Friday, April 07, 2006

The Rotters' Own Gandhi


Non-confrontative conflict resolution has never been the Rotters' claim to fame, but The Rotter' game against Netsation (the spelling of this name is controversial, as is pronunciation) proved the non-violent value system that informs #8's actions. Clemmons' unintentional foul behooved an opponent to "stryke" (I looked it up, it means "act stupid." I wonder if the Strykers know...) Clemmons faced down the potential conflict with calm aplomb. Thank goodness he hadn't had any whiskey yet.
This noble (in)action has triggered a pattern in Rotterly behavior and marks a subtle alteration of the team's (still rough, still tough, but somehow more contemplative) attitude. Proof positive is the Ear Incident, in which Sam (a Rotter who is notably more volatile when perturbed) calmly faced down a Stryker.
Gandhi would be proud.

Thursday, April 06, 2006

Rotters Lose, Blame Englishman

The Royal Raleigh Rotters Football and Gardening Society fell to 3-2 Tuesday night, with a tragic, soul-destroying 3-1 loss to the hated Strykers. Said Strykers were handed two penalty kicks, providing more evidence of the TASL Anti-Rotters Conspiracy. The retrograde Rotters are now 0-3 against the Strykers, a fact that does not sit well with the Persons in Black.

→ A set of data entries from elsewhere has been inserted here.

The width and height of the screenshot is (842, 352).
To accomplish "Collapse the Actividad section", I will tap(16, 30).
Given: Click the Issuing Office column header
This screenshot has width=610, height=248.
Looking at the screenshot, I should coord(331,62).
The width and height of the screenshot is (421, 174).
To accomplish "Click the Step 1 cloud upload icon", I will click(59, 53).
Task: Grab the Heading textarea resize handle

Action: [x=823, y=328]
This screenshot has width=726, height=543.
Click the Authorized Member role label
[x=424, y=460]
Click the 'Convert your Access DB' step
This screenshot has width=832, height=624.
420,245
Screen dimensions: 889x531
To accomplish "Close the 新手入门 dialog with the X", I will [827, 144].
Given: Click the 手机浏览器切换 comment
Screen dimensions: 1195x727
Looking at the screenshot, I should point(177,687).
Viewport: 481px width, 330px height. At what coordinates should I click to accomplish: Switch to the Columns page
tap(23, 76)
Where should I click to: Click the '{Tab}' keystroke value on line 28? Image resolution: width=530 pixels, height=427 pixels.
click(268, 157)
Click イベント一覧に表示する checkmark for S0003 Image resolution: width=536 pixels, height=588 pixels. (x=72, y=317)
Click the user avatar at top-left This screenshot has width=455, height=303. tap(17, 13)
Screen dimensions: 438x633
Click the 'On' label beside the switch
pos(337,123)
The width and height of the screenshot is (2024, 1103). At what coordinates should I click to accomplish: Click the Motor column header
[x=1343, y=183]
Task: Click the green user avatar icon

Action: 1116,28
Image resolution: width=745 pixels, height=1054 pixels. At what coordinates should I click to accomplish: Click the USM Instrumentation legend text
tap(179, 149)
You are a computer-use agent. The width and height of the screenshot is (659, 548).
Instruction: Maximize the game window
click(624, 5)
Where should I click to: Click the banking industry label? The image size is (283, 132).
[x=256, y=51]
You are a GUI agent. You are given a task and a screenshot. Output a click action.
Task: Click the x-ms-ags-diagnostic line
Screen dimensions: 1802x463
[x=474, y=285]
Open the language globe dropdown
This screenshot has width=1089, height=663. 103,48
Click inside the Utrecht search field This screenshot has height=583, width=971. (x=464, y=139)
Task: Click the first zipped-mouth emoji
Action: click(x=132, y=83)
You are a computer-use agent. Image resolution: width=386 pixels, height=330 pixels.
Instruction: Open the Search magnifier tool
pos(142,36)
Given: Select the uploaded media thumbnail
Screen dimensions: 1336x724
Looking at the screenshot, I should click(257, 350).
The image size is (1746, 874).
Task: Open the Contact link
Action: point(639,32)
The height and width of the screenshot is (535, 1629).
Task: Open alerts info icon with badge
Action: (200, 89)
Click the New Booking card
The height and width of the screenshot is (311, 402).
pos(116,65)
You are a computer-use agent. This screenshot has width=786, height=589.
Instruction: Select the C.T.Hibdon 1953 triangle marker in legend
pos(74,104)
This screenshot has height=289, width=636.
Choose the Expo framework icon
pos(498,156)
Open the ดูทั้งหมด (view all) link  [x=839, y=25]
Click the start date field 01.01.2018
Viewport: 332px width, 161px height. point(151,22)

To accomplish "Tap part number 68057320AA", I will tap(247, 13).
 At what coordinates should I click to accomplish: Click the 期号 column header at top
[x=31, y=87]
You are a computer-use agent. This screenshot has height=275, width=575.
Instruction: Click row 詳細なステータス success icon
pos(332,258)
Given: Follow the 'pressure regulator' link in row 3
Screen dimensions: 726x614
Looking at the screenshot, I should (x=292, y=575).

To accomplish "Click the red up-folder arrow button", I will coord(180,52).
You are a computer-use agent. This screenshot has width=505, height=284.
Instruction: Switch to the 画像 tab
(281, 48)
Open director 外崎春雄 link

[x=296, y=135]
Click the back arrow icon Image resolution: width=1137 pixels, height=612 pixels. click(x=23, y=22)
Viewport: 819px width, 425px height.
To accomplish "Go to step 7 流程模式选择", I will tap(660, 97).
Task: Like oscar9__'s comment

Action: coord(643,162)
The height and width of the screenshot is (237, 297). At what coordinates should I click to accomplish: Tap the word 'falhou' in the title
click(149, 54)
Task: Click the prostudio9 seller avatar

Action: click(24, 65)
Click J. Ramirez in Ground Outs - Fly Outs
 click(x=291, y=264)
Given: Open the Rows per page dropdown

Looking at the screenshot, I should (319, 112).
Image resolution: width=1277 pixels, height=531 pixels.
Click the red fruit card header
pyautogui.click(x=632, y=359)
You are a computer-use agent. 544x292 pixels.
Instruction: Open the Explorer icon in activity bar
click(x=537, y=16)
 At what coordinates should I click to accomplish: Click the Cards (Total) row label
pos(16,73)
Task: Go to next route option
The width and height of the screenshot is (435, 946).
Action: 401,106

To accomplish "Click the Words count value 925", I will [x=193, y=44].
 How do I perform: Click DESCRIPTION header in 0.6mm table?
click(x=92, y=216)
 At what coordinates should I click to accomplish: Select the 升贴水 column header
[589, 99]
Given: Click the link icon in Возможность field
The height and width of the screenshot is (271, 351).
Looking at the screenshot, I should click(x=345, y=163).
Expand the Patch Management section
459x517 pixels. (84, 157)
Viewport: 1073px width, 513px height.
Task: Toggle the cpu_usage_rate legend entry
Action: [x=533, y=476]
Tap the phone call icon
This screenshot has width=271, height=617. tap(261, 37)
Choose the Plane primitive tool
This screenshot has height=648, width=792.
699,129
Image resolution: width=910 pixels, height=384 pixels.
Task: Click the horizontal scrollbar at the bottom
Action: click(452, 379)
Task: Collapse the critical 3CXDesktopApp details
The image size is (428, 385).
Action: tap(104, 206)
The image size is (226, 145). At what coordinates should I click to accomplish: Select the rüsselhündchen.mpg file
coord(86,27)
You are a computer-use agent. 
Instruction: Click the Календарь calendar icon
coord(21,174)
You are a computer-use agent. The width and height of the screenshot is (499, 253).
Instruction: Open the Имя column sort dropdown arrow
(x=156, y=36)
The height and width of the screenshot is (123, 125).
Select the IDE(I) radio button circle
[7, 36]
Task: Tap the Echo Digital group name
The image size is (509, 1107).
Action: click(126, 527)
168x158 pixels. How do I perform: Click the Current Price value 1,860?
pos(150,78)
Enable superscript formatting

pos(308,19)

The reeling Rotters immediately looked to place blame for their two-game losing streak, and quickly settled on Enormous Englishman Jon Lowy (pictured left). The Sizeable Saxon has been absent for the last two Rotter losses, on so-called "business trips" spreading the Gospel of Zinc. Reached for comment, the Absent Anglo said, "My fault-- I was sunning my [backside] in South Beach, Miami." The Loveable Large Limey will be departing soon for his gloomy native land, thereby plunging Rotter Nation into eternal darkness and defeat.

The lone Rotter goal was score with spectacular aplomb by Ed "Shred" Shred. But the game highlight came when Sam successfully incited a Stryker yellow card by placing his finger into the ear of a female opponent. A Wet Willy, perhaps? The feisty Stryker shot back with, "Get your [fluffin'] finger out of my ear." Sam said, "Wha?" His Stryker victim repeated her profanity-laced tirade, drawing a yellow card from the esteemed Ref and inspiring moral outrage in many a Rotter. If there is one thing a Rotter hates, it's naughty language.

Despite the despair and desperation of the current situation, this reporter is certain that we will soon see a patented Rotter Rebounding Resurgence, with many, many wins, at least against the crappy teams. Rise, Rotters, rise, and answer the call of your rotten destiny!